A Jersey-born restaurateur is opening a restaurant this week with a Michelin star chef in the centre of London’s arts and cultural heartland, where local produce will feature on the menus.
Marie Jackson and Australian-born chef Skye Gyngell are the brains behind Spring, which opens on Tuesday 14 October in the New Wing of the capital’s historic Somerset House, in the space previously occupied by the UK Inland Revenue since it was built in 1856.
When it came to selecting a supplier of seafood for Spring, they turned to Ms Jackson’s brother and sister, Louis and Vicky Jackson, of the Fresh Fish Company who already export their Genuine Jersey produce to the UK. And, the siblings’ mother, Mary, is also involved in the business where her homemade fish pies are legend.
Ms Jackson said: “We have used the Fresh Fish Company previously and have never been let down when it comes to freshness and quality, so it makes sense to use them as one of the suppliers for Spring.”
The Chief Executive of Genuine Jersey, John Garton, welcomed the opening of Spring and the export of local seafood which will include lobster, crab, turbot and sea bass – and not just for the opportunity to showcase the Island’s produce in such a prestigious location.
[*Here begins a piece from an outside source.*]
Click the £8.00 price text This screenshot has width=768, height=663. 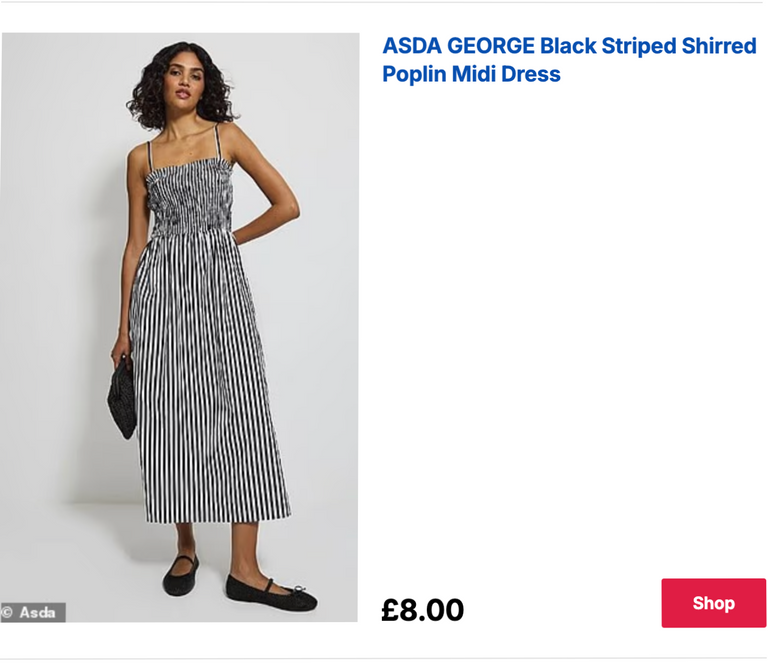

‘Both Skye and Marie are real champions of seasonality and using fresh British produce to create innovative dishes so I am delighted that our very own seafood will feature on the menu. I hope that Spring will become the place for Island businesses to entertain their clients in London and to showcase the high quality produce for which Jersey in renowned with British chefs and food lovers nationwide,’ he said.
Ms Jackson met Ms Gyngell when they worked together at Michelin Star Petersham Nurseries in Richmond. They have spent the past 18 months on their joint project, which has seen an extensive refurbishment to create a 120-cover restaurant with an atrium garden at its centre.
Ms Jackson left the Island 12 years ago, having jointly owned the old popular town centre restaurant, Blues. Before setting up her own hotel, restaurant and retail development consultancy business in 2010, Marie Jackson Associates, she ran three restaurants in Oxford, sourcing her seafood from the family business back home.
While she was operations director at the Bank Hotel, Gees Restaurant and the Old Parsonage Hotel, she was recognised by Condé Nast Johansens ‘For Outstanding Excellence and Innovation’.
Ms Gyngell – who trained in her homeland and Paris, and worked with Anton Mossiman at London’s Dorchester Hotel - is also an award-winning writer who was the food writer for the Independent on Sunday for five years. She has also written for Vogue magazine.